§ **What you are asked to do**
What you should give back is a precise copy of the lines below from the one containing "Click the Build Field Mappings panel title" through the one containing "Task: Expand the hand replayer play dropdown", with no pictures.

§ **Records for processing**
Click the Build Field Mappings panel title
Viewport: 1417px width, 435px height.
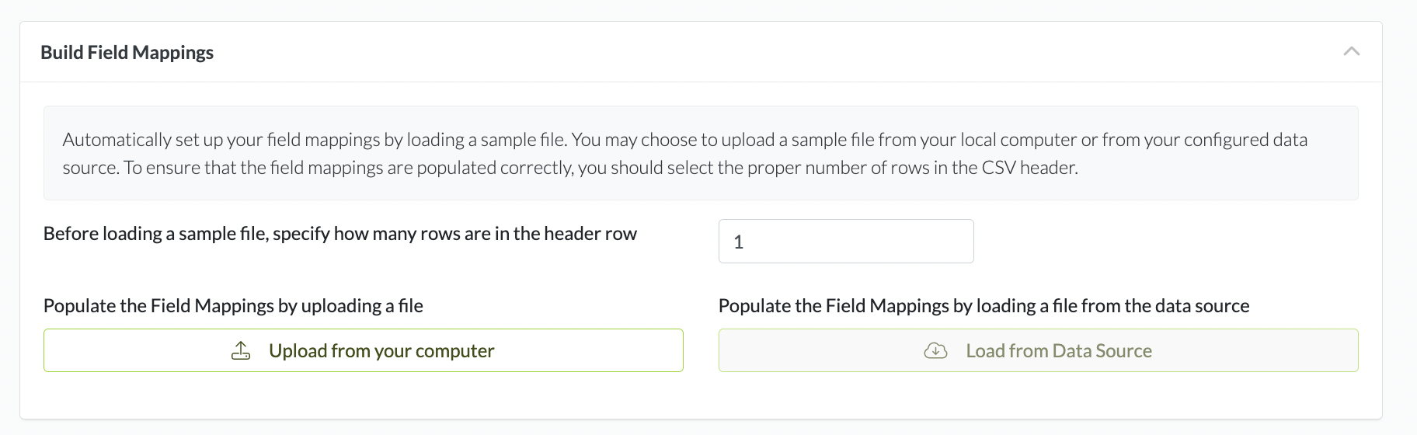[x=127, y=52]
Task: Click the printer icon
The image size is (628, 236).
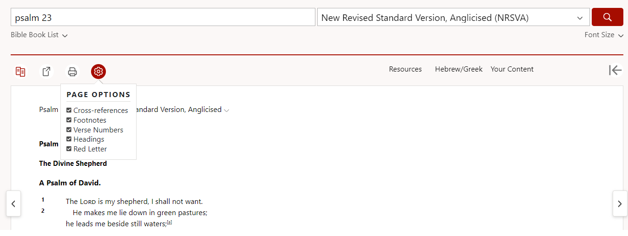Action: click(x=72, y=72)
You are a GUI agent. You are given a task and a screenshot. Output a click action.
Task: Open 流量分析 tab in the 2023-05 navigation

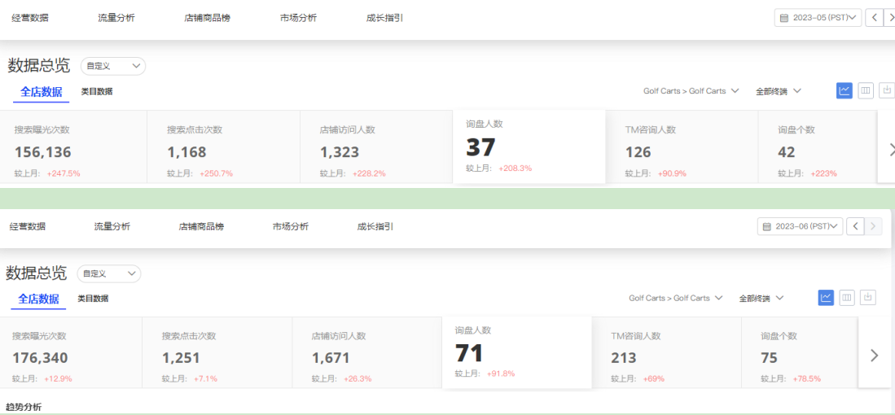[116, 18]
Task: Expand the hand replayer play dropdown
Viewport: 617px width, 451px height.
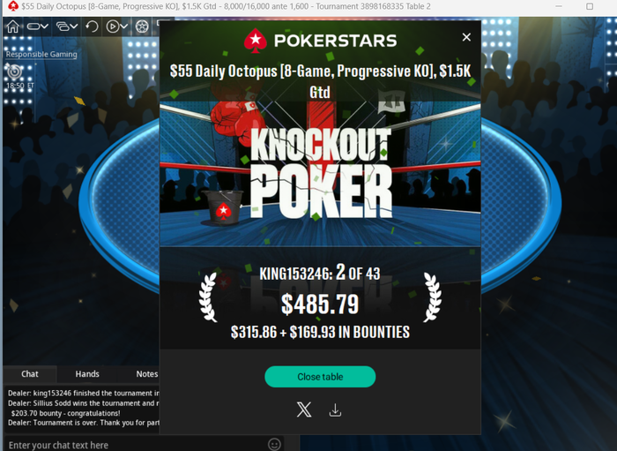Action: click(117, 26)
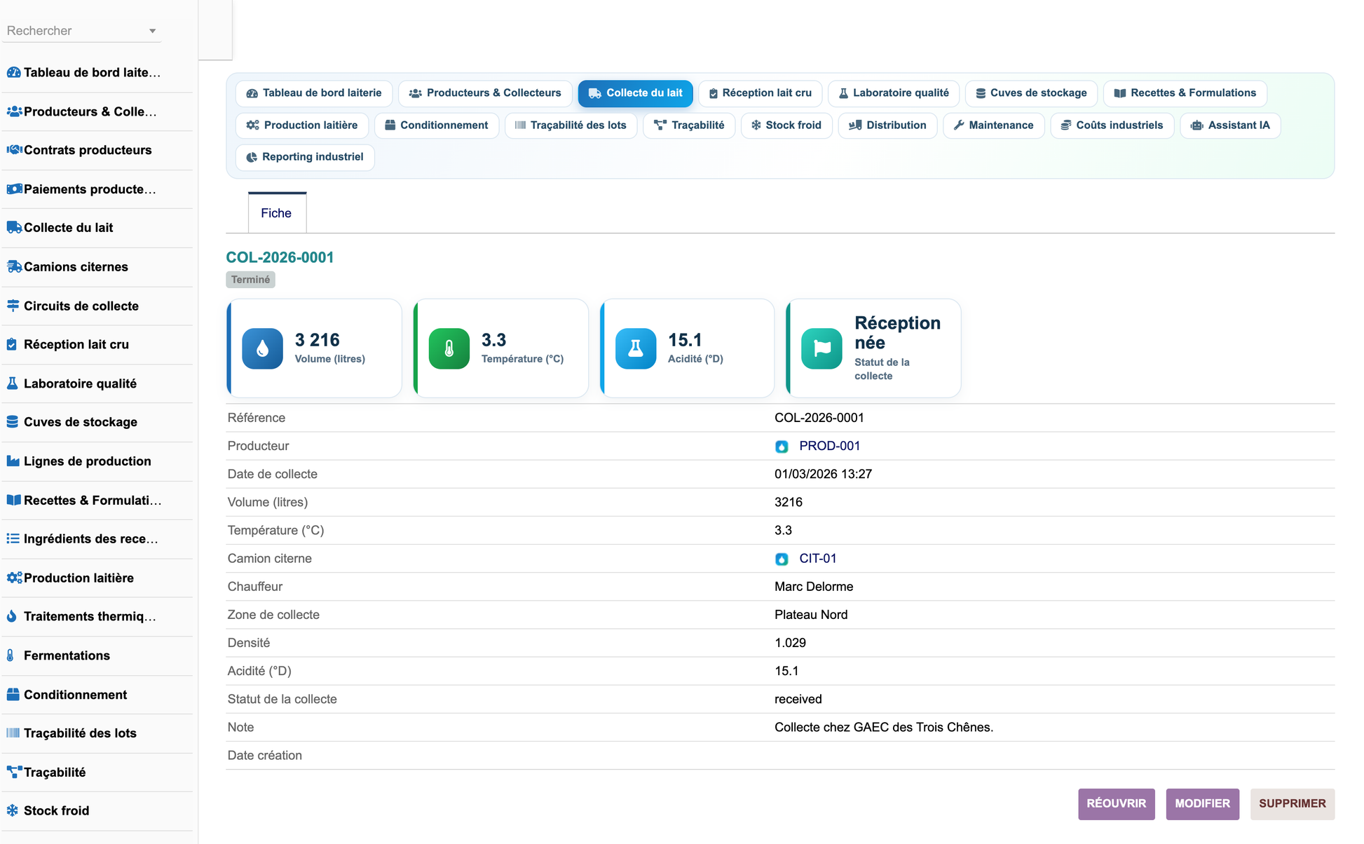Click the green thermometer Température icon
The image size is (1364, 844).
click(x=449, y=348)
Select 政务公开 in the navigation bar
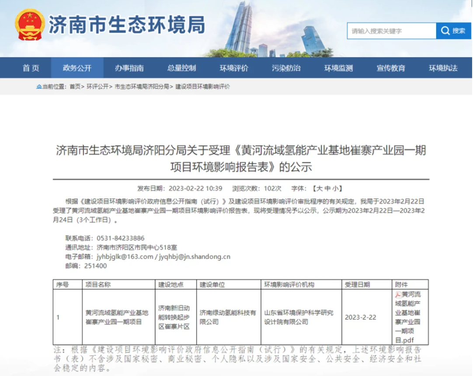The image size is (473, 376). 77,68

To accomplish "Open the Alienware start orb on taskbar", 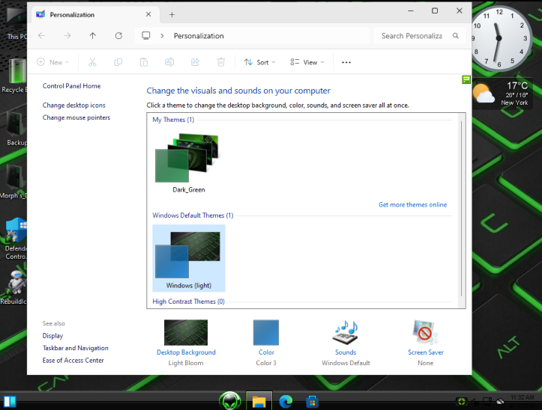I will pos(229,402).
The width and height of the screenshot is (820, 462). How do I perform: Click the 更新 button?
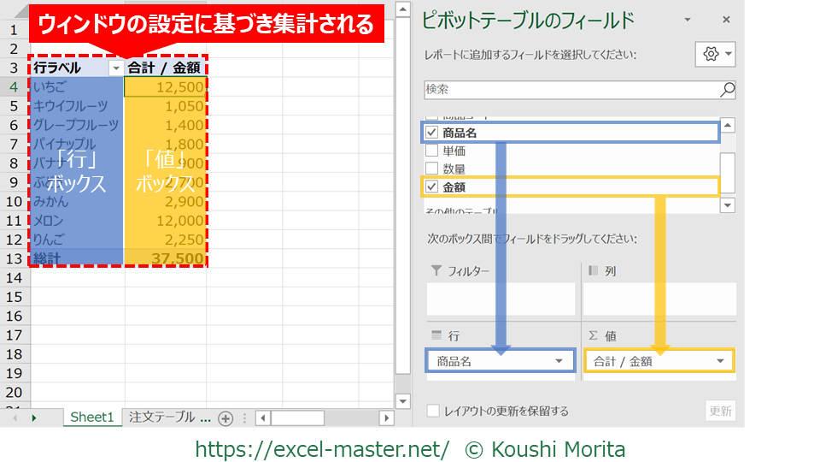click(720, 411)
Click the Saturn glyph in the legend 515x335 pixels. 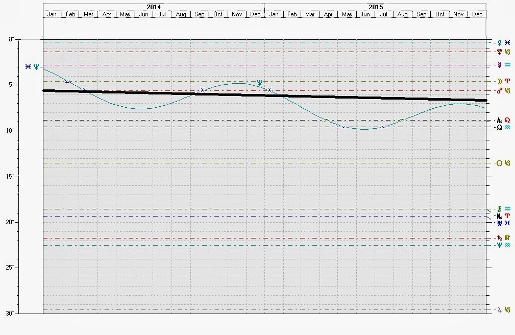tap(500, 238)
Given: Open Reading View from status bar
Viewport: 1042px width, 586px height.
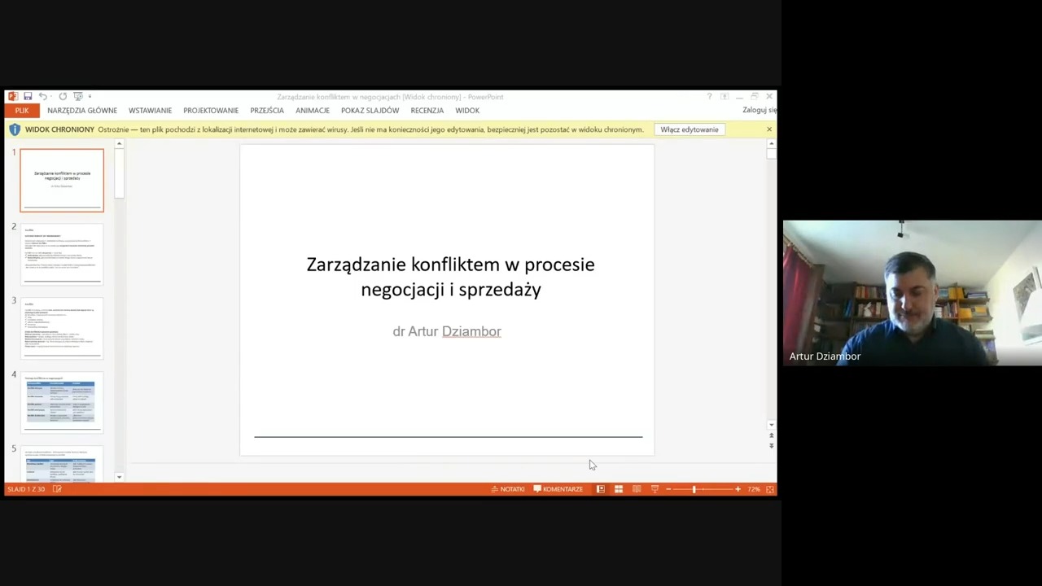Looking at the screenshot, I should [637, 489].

==

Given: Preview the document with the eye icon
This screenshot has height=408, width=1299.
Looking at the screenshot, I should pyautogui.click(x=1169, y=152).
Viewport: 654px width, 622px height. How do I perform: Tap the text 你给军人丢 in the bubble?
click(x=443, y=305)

§ **Answer section**
Click the Build Field Mappings panel title
Viewport: 1417px width, 435px height.
[x=127, y=52]
Task: Click the printer icon
The image size is (628, 236).
Action: click(x=72, y=72)
You are a GUI agent. You are given a task and a screenshot. Output a click action.
Task: Open 流量分析 tab in the 2023-05 navigation

[116, 18]
Task: Expand the hand replayer play dropdown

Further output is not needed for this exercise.